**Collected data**
──────────────────────────────

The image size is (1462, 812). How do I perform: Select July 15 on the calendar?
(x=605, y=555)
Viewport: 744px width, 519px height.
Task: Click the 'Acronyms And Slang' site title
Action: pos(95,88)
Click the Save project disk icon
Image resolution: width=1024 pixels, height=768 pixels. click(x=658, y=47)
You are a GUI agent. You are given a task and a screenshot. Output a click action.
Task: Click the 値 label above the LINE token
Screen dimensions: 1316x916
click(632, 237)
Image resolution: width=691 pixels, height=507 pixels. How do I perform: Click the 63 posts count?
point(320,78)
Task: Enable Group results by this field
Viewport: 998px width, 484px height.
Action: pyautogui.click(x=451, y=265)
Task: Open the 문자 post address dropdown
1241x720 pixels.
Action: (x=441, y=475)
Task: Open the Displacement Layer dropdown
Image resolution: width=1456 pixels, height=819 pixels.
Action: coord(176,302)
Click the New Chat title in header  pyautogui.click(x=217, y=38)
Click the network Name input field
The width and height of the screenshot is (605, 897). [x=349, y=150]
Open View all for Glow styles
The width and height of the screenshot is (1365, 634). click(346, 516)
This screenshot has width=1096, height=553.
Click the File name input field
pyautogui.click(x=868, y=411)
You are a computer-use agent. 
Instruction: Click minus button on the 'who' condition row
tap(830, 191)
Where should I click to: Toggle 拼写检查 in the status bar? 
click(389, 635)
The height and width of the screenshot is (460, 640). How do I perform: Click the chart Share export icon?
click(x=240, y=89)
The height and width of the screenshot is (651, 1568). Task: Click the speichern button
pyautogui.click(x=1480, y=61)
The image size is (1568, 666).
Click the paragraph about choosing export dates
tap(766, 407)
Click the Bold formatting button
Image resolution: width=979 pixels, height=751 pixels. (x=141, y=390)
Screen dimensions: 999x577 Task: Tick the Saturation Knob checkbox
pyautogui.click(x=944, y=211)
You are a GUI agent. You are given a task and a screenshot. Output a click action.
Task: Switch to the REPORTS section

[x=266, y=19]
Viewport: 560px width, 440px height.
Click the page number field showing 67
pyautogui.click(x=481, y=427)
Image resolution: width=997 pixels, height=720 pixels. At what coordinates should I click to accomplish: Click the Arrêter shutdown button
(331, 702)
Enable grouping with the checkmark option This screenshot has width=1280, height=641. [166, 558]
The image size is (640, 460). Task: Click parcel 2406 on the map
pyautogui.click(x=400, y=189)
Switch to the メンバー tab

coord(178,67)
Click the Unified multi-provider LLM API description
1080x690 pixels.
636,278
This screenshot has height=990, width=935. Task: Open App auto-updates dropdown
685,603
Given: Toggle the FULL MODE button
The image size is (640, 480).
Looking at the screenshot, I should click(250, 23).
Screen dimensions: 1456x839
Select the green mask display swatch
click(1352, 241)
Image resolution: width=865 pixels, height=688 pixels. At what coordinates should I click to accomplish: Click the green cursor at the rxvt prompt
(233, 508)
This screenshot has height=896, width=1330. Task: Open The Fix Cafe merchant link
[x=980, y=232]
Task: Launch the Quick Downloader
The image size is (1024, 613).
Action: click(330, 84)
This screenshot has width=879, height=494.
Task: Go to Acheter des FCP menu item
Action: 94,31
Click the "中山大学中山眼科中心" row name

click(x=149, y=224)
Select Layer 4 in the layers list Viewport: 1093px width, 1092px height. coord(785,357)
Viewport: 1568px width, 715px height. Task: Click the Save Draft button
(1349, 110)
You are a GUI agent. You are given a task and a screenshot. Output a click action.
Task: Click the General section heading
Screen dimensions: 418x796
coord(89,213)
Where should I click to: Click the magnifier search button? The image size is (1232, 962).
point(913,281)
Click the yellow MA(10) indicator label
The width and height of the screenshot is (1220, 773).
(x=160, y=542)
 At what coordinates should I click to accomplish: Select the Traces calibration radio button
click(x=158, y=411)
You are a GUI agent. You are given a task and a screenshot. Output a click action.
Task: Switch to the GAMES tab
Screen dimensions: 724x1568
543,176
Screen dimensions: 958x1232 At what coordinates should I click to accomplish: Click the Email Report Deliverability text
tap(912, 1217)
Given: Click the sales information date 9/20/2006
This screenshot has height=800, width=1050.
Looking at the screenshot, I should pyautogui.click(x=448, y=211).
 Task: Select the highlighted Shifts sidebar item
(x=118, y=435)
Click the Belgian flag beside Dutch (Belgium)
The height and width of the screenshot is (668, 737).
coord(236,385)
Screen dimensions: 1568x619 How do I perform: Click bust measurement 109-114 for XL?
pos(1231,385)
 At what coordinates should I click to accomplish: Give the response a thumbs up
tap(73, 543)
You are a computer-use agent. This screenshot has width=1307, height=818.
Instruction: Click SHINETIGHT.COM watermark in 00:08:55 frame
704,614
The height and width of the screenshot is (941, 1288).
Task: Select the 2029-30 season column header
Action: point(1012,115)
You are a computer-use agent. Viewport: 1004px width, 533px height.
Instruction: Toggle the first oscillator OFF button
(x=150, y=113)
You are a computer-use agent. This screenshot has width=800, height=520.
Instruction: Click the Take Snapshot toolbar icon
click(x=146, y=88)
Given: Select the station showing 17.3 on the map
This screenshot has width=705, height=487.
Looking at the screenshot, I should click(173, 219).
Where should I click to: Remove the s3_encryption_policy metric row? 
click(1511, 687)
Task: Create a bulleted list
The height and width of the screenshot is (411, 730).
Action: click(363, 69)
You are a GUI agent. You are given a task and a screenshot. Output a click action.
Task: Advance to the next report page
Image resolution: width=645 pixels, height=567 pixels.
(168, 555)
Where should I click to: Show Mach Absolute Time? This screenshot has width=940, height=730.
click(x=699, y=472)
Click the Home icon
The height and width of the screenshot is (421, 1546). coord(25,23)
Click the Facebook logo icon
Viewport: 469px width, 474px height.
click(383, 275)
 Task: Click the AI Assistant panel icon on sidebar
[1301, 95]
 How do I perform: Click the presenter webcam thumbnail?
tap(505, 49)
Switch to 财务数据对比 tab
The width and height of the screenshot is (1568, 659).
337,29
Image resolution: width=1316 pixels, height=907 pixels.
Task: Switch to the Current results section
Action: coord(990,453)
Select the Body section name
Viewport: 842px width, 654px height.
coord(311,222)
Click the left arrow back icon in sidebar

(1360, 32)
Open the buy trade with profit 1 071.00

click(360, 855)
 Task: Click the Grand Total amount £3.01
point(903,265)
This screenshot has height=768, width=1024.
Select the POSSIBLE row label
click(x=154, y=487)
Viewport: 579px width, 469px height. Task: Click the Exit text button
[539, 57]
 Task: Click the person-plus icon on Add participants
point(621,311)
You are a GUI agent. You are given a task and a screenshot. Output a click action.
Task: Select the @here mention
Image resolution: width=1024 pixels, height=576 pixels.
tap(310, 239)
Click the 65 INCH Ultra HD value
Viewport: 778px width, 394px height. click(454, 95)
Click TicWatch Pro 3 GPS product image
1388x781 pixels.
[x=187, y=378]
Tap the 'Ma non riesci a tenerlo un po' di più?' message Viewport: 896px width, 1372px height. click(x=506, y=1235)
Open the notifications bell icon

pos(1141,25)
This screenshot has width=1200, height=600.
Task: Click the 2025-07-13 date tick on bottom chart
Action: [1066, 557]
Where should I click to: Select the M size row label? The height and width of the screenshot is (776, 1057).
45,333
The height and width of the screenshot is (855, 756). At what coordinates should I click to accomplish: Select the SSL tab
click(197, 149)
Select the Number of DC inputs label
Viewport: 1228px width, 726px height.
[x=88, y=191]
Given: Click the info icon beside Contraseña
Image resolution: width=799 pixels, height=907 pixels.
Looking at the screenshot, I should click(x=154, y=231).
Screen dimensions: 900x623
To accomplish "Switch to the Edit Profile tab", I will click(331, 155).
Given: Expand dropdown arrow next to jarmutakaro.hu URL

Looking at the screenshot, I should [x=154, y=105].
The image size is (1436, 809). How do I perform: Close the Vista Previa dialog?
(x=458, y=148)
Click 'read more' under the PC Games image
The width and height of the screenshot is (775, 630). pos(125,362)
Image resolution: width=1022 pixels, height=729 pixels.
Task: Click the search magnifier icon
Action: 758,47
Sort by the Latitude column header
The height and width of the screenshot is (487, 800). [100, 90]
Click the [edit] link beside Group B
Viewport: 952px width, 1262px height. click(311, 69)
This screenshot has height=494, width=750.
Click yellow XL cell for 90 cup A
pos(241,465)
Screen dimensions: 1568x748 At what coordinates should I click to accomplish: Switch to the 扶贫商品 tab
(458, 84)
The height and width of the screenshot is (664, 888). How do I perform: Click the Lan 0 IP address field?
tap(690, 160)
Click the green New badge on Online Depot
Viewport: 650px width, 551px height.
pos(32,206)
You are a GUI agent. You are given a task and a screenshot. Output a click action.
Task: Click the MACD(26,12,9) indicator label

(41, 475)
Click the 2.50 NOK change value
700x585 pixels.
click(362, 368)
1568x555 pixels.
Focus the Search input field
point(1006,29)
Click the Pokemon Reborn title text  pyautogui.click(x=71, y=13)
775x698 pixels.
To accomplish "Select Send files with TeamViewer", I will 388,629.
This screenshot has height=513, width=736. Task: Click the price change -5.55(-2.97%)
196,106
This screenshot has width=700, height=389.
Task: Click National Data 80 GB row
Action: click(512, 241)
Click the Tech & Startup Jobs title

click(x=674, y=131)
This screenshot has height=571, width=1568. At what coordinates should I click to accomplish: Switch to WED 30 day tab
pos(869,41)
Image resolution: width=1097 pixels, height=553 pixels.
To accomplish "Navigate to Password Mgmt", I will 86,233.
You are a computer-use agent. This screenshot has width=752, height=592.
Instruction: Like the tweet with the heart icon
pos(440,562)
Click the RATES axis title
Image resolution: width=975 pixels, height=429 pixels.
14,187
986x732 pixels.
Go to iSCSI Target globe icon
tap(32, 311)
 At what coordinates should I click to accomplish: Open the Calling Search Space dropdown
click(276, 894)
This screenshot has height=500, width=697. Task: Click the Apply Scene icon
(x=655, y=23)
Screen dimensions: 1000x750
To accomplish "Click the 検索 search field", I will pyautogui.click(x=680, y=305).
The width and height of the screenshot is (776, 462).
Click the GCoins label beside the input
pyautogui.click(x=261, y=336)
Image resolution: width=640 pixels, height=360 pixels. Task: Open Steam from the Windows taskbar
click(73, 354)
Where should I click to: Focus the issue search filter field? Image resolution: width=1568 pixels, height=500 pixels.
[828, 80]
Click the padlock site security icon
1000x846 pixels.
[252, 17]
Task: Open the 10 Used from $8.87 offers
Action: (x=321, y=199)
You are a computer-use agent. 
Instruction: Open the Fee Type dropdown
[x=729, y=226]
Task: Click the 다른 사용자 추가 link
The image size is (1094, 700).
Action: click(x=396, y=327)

──────────────────────────────

**What the task requires**
Only the lines that contain the string "Layer" are to be copied from the records.

**The completed task**
Task: Open the Displacement Layer dropdown
Select Layer 4 in the layers list Viewport: 1093px width, 1092px height. coord(785,357)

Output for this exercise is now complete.